**Problem requirements:**
Repeat every line of the data verbatim.

**Working data:**
-=-=-=-=-
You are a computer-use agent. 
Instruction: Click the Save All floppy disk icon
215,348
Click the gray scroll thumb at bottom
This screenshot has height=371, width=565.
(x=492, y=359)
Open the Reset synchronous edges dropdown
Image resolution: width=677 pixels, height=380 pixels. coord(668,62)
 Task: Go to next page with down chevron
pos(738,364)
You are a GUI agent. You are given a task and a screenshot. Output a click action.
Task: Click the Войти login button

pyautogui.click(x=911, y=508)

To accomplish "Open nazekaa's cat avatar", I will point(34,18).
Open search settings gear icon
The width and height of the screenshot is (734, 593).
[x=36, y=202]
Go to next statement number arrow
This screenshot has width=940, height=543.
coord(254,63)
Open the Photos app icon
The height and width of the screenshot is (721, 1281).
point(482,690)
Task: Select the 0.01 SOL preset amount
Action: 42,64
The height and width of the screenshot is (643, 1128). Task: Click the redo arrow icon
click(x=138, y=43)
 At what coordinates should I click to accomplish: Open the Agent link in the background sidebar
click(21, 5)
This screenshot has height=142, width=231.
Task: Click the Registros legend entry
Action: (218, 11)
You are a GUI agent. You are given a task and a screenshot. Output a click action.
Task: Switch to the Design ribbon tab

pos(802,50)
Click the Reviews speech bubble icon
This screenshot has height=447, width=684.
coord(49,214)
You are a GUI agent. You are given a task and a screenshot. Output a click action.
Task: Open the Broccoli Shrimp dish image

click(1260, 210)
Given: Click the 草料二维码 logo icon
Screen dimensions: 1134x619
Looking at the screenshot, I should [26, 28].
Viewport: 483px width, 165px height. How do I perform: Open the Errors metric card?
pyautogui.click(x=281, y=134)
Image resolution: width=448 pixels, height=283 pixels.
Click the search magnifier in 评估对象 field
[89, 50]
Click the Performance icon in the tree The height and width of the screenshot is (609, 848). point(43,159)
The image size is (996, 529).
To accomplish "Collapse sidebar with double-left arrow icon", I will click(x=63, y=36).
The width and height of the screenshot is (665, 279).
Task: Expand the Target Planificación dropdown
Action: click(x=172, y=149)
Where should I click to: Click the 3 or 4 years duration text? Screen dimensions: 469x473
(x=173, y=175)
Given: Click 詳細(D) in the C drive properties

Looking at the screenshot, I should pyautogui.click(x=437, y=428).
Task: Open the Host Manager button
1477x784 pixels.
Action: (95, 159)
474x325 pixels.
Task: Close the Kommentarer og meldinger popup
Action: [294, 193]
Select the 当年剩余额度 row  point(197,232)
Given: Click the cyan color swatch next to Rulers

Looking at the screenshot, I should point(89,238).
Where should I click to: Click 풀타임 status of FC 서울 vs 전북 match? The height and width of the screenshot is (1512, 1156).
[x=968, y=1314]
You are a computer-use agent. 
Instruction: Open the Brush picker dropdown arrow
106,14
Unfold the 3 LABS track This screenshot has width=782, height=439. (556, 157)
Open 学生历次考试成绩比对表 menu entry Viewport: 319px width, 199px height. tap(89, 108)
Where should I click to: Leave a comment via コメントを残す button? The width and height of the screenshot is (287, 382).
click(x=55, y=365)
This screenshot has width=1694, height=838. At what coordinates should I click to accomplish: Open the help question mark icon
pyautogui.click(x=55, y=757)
-=-=-=-=-
**Result below:**
You are a computer-use agent. 
Instruction: Click the Save All floppy disk icon
215,348
Click the gray scroll thumb at bottom
This screenshot has height=371, width=565.
(x=492, y=359)
Open the Reset synchronous edges dropdown
Image resolution: width=677 pixels, height=380 pixels. coord(668,62)
 Task: Go to next page with down chevron
pos(738,364)
You are a GUI agent. You are given a task and a screenshot. Output a click action.
Task: Click the Войти login button

pyautogui.click(x=911, y=508)

To accomplish "Open nazekaa's cat avatar", I will point(34,18).
Open search settings gear icon
The width and height of the screenshot is (734, 593).
[x=36, y=202]
Go to next statement number arrow
This screenshot has width=940, height=543.
coord(254,63)
Open the Photos app icon
The height and width of the screenshot is (721, 1281).
point(482,690)
Task: Select the 0.01 SOL preset amount
Action: 42,64
The height and width of the screenshot is (643, 1128). Task: Click the redo arrow icon
click(x=138, y=43)
 At what coordinates should I click to accomplish: Open the Agent link in the background sidebar
click(21, 5)
This screenshot has height=142, width=231.
Task: Click the Registros legend entry
Action: (218, 11)
You are a GUI agent. You are given a task and a screenshot. Output a click action.
Task: Switch to the Design ribbon tab

pos(802,50)
Click the Reviews speech bubble icon
This screenshot has height=447, width=684.
coord(49,214)
You are a GUI agent. You are given a task and a screenshot. Output a click action.
Task: Open the Broccoli Shrimp dish image

click(1260, 210)
Given: Click the 草料二维码 logo icon
Screen dimensions: 1134x619
Looking at the screenshot, I should [26, 28].
Viewport: 483px width, 165px height. How do I perform: Open the Errors metric card?
pyautogui.click(x=281, y=134)
Image resolution: width=448 pixels, height=283 pixels.
Click the search magnifier in 评估对象 field
[89, 50]
Click the Performance icon in the tree The height and width of the screenshot is (609, 848). point(43,159)
The image size is (996, 529).
To accomplish "Collapse sidebar with double-left arrow icon", I will click(x=63, y=36).
The width and height of the screenshot is (665, 279).
Task: Expand the Target Planificación dropdown
Action: click(x=172, y=149)
Where should I click to: Click the 3 or 4 years duration text? Screen dimensions: 469x473
(x=173, y=175)
Given: Click 詳細(D) in the C drive properties

Looking at the screenshot, I should pyautogui.click(x=437, y=428).
Task: Open the Host Manager button
1477x784 pixels.
Action: (95, 159)
474x325 pixels.
Task: Close the Kommentarer og meldinger popup
Action: [294, 193]
Select the 当年剩余额度 row  point(197,232)
Given: Click the cyan color swatch next to Rulers

Looking at the screenshot, I should point(89,238).
Where should I click to: Click 풀타임 status of FC 서울 vs 전북 match? The height and width of the screenshot is (1512, 1156).
[x=968, y=1314]
You are a computer-use agent. 
Instruction: Open the Brush picker dropdown arrow
106,14
Unfold the 3 LABS track This screenshot has width=782, height=439. (556, 157)
Open 学生历次考试成绩比对表 menu entry Viewport: 319px width, 199px height. tap(89, 108)
Where should I click to: Leave a comment via コメントを残す button? The width and height of the screenshot is (287, 382).
click(x=55, y=365)
This screenshot has width=1694, height=838. At what coordinates should I click to accomplish: Open the help question mark icon
pyautogui.click(x=55, y=757)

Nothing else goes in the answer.